◆ Task requirements
Retype everything from the line containing "Open Chrome menu in the left window" down to the end of the material below, both ends included.

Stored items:
• • • • • • •
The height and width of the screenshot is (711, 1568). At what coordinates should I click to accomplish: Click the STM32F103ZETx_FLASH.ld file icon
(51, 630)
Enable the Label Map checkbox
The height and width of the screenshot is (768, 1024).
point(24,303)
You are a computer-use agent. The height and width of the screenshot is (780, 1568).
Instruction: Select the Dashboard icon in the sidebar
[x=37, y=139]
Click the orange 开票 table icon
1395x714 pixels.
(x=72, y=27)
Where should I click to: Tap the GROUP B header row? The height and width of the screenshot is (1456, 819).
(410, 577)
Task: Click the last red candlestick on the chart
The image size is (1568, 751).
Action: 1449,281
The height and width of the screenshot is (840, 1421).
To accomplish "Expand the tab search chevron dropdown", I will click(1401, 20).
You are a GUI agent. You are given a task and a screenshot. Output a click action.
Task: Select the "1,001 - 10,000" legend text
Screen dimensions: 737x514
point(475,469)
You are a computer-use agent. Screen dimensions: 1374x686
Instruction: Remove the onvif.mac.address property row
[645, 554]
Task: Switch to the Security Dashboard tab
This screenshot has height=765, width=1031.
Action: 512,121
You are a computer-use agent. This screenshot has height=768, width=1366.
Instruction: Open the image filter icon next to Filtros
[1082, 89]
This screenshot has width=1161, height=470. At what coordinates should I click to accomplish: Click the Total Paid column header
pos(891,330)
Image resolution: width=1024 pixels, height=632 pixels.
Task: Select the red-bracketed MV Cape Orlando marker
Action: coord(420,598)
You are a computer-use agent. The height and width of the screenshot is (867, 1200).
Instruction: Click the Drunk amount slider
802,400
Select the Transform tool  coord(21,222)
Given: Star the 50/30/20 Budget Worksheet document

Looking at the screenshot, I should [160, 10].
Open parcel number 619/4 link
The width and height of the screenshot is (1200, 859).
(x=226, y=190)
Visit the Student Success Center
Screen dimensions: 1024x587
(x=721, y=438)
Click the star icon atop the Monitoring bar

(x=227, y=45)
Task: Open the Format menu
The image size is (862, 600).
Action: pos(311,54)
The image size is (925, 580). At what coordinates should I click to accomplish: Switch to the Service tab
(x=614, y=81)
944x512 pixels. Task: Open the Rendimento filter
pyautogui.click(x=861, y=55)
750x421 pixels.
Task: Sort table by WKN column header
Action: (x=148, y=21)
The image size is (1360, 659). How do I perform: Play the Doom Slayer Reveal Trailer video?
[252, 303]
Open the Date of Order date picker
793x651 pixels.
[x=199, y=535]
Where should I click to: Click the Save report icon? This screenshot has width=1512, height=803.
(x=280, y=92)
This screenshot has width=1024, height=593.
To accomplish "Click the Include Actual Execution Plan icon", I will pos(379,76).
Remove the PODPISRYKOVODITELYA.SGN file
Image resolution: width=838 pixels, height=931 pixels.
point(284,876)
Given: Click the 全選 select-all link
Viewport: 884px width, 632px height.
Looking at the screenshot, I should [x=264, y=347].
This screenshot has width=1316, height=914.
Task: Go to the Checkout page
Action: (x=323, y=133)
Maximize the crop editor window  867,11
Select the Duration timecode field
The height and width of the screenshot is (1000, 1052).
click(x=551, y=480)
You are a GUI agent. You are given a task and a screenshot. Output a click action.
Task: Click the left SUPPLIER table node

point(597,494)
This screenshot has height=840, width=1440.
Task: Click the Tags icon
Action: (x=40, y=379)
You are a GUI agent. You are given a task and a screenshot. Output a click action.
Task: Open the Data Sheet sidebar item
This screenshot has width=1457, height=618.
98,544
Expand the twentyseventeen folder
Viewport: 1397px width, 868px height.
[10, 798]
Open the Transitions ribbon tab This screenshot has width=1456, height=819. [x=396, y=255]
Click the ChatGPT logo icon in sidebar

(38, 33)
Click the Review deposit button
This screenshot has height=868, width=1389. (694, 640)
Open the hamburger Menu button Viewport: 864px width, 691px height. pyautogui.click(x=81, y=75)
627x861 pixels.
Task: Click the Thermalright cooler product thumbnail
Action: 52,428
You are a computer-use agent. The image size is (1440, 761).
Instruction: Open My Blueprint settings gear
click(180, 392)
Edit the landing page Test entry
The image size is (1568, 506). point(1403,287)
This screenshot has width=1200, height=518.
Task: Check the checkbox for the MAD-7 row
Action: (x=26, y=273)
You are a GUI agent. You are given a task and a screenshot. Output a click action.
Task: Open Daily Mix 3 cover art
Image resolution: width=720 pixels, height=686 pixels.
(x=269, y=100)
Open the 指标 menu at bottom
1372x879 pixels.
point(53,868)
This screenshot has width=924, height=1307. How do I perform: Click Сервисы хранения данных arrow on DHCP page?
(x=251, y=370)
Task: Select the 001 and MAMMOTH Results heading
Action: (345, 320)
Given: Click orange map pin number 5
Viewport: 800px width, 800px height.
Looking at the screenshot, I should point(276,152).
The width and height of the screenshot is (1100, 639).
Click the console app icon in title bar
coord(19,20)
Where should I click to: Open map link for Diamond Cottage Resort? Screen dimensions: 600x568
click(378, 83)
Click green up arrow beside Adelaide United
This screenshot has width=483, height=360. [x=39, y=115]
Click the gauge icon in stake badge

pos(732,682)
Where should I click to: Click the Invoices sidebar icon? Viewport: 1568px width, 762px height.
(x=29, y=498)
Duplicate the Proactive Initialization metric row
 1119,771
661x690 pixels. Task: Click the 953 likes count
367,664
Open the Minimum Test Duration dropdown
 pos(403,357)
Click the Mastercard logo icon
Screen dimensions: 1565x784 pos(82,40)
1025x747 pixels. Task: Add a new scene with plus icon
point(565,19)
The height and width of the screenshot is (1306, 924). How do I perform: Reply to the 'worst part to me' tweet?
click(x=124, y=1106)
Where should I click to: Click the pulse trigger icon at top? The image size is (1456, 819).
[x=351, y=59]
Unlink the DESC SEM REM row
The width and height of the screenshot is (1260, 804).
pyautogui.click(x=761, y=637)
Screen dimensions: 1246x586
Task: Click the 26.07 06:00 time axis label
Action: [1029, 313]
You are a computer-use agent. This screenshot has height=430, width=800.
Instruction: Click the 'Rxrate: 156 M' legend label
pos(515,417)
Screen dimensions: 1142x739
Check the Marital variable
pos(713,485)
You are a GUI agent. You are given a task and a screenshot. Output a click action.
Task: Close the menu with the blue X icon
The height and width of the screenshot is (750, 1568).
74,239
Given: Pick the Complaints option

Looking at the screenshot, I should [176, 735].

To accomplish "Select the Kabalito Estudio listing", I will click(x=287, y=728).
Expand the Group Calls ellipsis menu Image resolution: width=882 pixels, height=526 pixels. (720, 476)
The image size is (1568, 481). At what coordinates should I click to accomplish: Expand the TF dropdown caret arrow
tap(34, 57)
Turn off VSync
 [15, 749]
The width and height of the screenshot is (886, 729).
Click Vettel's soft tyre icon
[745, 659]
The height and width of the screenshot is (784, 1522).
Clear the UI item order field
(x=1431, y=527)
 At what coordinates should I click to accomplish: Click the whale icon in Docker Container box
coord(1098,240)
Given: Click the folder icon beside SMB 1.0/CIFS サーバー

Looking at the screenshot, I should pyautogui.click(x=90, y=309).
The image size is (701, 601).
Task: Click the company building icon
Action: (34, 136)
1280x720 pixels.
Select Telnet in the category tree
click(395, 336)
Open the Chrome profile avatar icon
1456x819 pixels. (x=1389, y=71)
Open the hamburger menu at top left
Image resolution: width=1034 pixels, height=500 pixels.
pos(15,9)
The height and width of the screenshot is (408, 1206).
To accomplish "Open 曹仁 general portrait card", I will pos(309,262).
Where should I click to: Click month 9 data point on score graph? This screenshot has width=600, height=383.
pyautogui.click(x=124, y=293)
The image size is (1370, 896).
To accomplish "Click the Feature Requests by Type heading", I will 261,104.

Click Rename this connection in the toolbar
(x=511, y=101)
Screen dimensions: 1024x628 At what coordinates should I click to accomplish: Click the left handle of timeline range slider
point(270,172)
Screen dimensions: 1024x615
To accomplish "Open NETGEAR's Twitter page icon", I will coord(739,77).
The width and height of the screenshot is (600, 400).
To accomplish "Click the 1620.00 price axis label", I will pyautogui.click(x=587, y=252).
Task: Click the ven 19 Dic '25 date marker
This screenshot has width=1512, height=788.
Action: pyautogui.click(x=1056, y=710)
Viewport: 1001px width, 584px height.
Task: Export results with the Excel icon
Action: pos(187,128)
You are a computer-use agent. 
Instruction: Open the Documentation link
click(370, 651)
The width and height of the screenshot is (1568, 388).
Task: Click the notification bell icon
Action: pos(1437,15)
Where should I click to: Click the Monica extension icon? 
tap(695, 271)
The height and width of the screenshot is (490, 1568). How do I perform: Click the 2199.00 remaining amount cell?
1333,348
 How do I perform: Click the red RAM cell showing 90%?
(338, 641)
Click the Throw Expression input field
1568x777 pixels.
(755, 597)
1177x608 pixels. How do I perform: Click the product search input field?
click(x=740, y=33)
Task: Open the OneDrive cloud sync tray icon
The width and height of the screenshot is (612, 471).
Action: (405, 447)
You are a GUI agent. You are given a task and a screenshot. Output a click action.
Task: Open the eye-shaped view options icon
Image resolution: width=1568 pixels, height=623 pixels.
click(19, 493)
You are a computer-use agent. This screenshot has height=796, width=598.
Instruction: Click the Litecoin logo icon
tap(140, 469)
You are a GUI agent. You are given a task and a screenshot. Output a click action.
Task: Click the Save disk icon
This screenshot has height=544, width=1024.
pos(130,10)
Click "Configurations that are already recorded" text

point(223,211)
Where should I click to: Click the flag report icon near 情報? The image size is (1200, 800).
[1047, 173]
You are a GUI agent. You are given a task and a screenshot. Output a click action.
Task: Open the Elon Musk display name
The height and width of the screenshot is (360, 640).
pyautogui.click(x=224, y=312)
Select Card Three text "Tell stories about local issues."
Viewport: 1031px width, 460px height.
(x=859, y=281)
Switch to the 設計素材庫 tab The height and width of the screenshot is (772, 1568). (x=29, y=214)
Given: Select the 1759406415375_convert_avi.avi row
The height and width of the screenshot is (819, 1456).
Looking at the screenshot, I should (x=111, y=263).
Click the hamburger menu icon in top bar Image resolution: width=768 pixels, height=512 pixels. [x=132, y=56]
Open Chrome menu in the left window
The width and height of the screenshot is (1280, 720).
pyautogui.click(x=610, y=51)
• • • • • • •
◆ Finished answer
Open Chrome menu in the left window
The width and height of the screenshot is (1280, 720).
pyautogui.click(x=610, y=51)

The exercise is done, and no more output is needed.